Yancey, Downing later thought, was an uncommon man, who was determined to make sure that Downing had some sense of the past as well—of his roots, and of those who had gone before him. So as Yancey became closer to Downing, he would come by on Sundays to pick him up and take him to the homes of some of the old-timers from the Negro leagues, such as Judy Johnson and Pop Lloyd, and he would introduce Downing to them. “Hey, Yank,” they would say as they met, “is this the kid?” There was something thrilling in that, that he was “The Kid,” and that these legendary men of the Negro leagues knew about him, talked about him when he was not there, and in some way were counting on him to make it. There was, Downing thought, something wonderful about watching Yancey with his old teammates from the Harlem Rens or the New York Black Yankees. Very few of them had money and most of them lived simply. But they had the gifts of laughter and camaraderie. They had shared a great deal: bad bus trips, being cheated on their promised pay by shady local promoters, white and black, and being run out of certain towns if they dared to beat a local white team. They knew they had been good enough to play in the major leagues, and they had often barnstormed on all-Negro teams against white All-Star teams from the majors; they would mention a white player of considerable reputation and would laugh and say, “Hey, we hit him, we hit him good”—though it was true that they retained a very considerable respect for the fastball of Bob Feller. It was clear to Downing that Yancey was taking him on these jaunts to show him there were men who had gone before him and who had not had the chance that Al Downing was getting. He owed it to them to succeed.

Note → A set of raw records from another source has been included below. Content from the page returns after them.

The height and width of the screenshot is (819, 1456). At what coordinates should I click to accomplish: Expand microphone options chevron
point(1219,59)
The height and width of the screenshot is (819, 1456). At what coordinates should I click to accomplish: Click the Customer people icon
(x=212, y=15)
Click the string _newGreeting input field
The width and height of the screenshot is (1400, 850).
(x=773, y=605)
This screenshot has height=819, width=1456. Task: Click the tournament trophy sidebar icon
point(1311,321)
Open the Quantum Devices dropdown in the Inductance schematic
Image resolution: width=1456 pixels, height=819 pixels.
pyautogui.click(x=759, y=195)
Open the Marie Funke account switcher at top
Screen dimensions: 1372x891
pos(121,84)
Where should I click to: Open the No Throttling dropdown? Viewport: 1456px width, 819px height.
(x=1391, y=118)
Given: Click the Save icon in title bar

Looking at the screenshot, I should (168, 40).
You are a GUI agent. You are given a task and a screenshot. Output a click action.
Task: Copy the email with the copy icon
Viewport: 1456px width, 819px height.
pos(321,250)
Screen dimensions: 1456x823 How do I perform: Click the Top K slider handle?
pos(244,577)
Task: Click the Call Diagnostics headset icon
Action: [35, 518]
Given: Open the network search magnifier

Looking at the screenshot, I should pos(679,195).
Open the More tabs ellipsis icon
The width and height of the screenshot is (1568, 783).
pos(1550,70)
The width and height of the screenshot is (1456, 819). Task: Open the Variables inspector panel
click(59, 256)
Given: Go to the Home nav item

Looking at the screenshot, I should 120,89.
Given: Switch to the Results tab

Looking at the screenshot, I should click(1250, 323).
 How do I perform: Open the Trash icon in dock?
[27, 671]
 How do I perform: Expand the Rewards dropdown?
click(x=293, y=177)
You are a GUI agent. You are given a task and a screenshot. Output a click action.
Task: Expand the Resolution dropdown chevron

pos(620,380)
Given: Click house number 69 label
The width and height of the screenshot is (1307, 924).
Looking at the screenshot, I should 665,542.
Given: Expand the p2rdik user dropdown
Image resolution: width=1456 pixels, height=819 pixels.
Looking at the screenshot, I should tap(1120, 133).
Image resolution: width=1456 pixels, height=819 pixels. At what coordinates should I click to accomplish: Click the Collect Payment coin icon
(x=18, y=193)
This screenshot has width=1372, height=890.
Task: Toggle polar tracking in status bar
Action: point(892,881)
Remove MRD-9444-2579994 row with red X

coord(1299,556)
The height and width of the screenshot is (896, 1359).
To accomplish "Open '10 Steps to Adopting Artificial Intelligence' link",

For all his gentleness and kindness, Bill Yancey was a tough man. One of the points he liked to make to Downing was that the players in the Negro leagues had been very tough. They might have been friends, but they played hard, because it was a rare opportunity in the America of the thirties and forties for a black man to make a good wage, and the competition for places had been fierce. The players had come at each other, spikes high, he said. Yancey sold beer from the brewery to taverns in the black area of Philadelphia in the off-season, which was not a calling for the faint of heart. He was also a strict disciplinarian. “If you ever get too big for your britches,” he would say, pointing at his ass, “I’m going to get a fungo bat and hit you right here.” In his own universe of heroes two men stood apart: Jackie Robinson and Jesse Owens. Everyone in this era knew how hard it had been for Jackie because it had been reasonably well documented by the modern media. But very, very few, Yancey liked to say, understood what Jesse had done, out there alone in an earlier age. “Jesse,” Yancey liked to say, “had been alone in the most final and complete sense that a man could be alone, and he never said anything to anyone.” He had never complained. He just worked harder and he never showboated. He was a man as tough on the inside as he was fast on the outside. Those were the black men that other black athletes should measure themselves against.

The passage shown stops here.